シンジが初号機が収められているケージへとたどり着いた時、無人で監視センサーなども全て沈黙していた。
周りに誰も居ない事を確認すると、シンジは初号機へと視線で合図を送る。
すると初号機は勝手に動き出し、エントリープラグを排出してシンジを乗せた。

「良かった、まだ僕の力は残っているんだね」

シンジはそうつぶやくと、力を使い初号機でネルフの通路を移動し、中央の大きな縦穴の側で使徒を待ち受けた。
使徒の通過を待っている間、シンジは暗闇のネルフの中をアスカとレイと3人で移動していた時の事を思い出した。
あの時は3人で力を合わせて使徒に立ち向かい、勝利を重ねていた。
使徒を倒し終るまでずっとあの関係が思っていたのに……。
今はあの時より強い力を身に付けているのに、そばにレイもアスカも居なくて孤独だった。
シンジは寂しそうに大きくため息をついていると、使徒が頭上へと近づいて来たのに気が付く。

「よし、来たっ!」

シンジは横穴から飛び出すと、ATフィールドを張って溶解液を防ぎながらパレット・ガンを地上に居る使徒に向かって乱射した。
そのシンジの攻撃により、蜘蛛型の使徒マトリエルは倒されたのだった。
ネルフ本部の電源が復旧され、いつの間にか初号機が使徒を倒していた事が分かると、発令所は驚きに包まれたが、使徒を殲滅させたと言う結果を出したので、詳しい追及は不問とされた。
そしてシンジがアスカを待ちわびる日々を送る中、浅間山の火口で孵化前の使徒の幼生が発見されたとの報告がなされた。
ゲンドウは使徒をためらいも無く殲滅させるようにシンジに指示を下す。

「……ゼーレからの命令は使徒を生きたまま捕獲するのでは無かったのか?」
「これはハプニングです。

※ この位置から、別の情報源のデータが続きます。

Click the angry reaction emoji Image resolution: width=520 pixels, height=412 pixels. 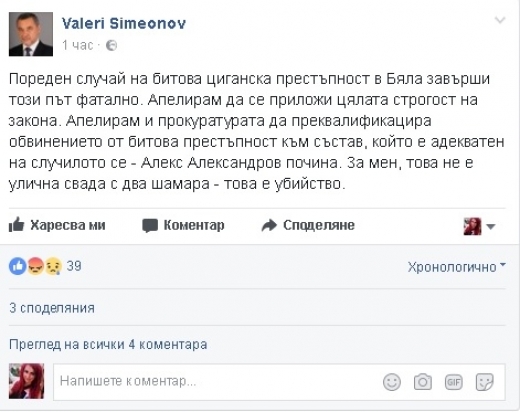(35, 266)
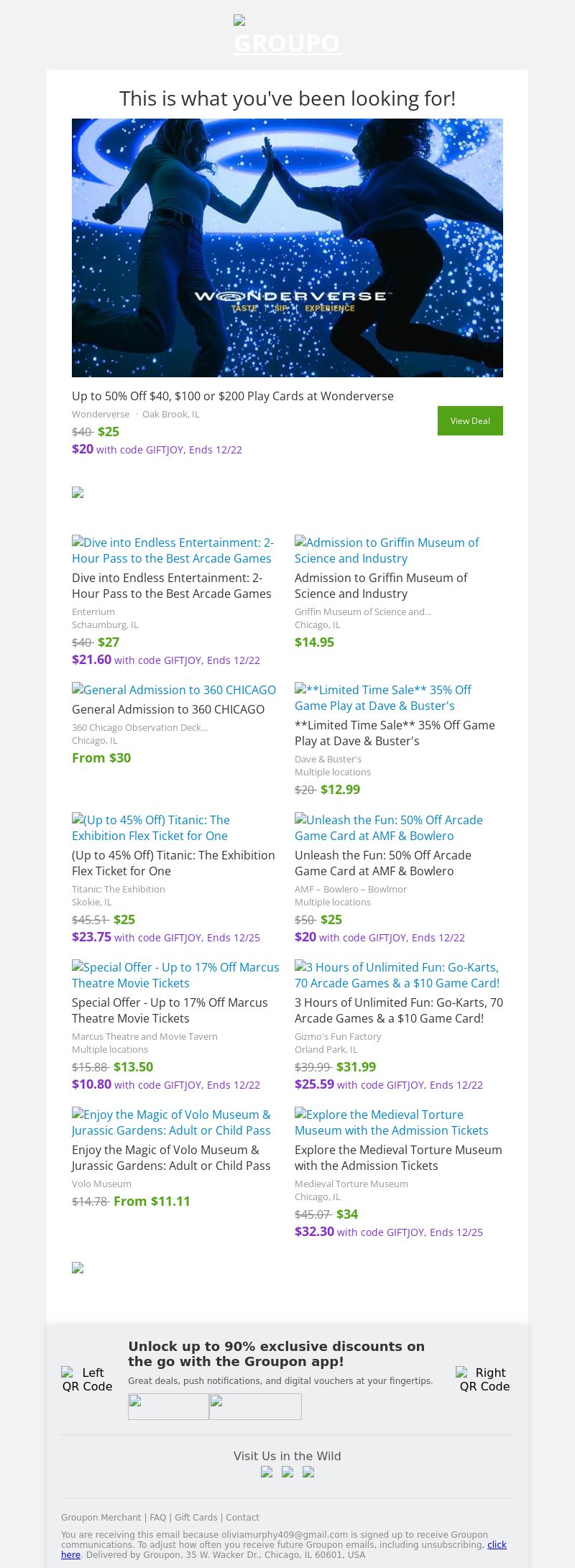Open the Dave & Buster's 35% Off image link
Viewport: 575px width, 1568px height.
[383, 698]
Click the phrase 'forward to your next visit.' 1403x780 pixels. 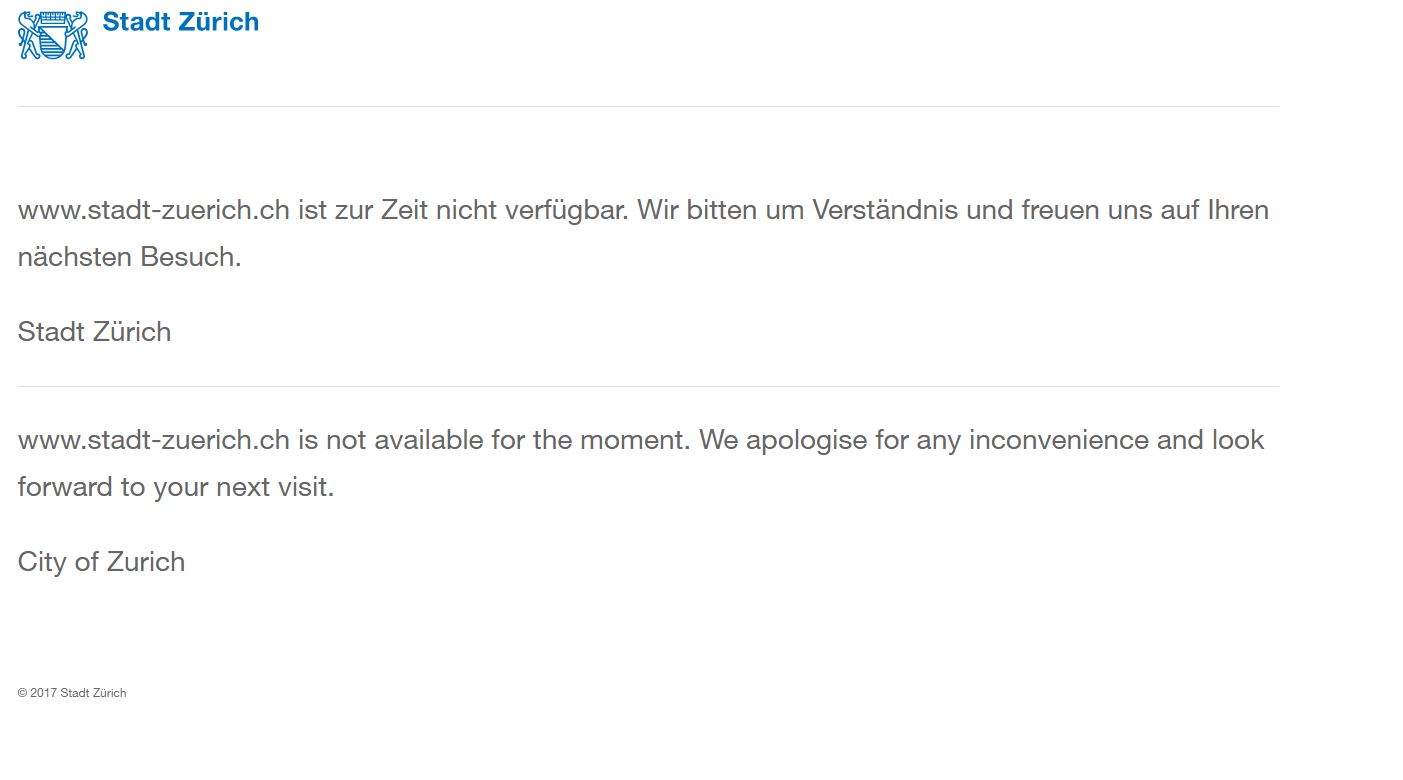(x=176, y=487)
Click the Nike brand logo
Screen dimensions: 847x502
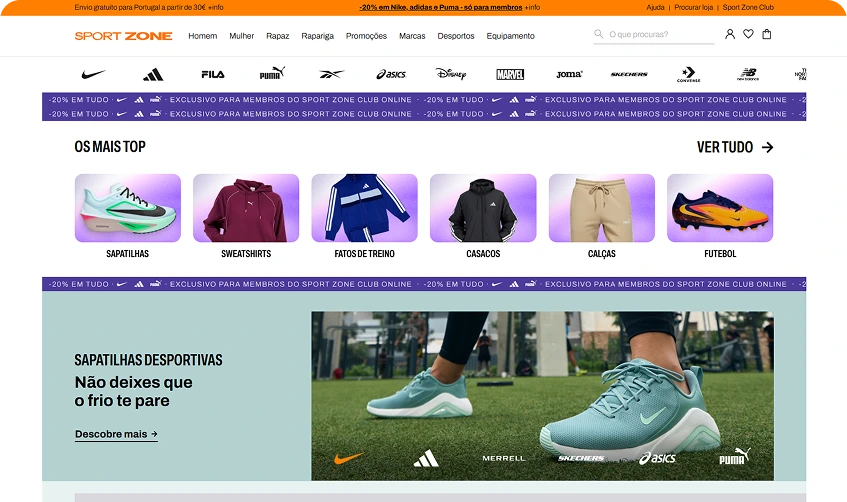tap(93, 74)
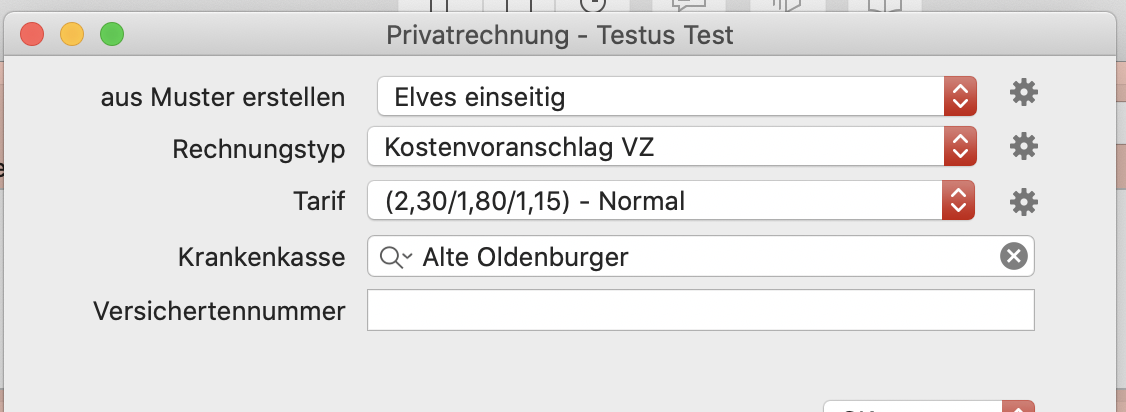Open the Elves einseitig template dropdown
The height and width of the screenshot is (412, 1126).
click(676, 96)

それにゼーレの老人達に使徒のサンプルを渡す必要はありませんよ」

冬月に尋ねられたゲンドウは笑いを浮かべてそう答えた。
この件によりゼーレに通じるネルフドイツ支部とネルフ本部の溝はさらに深まって行った。
そしてゲンドウの独断専行に業を煮やしたゼーレの老人達は、実力行使に出る事になる……。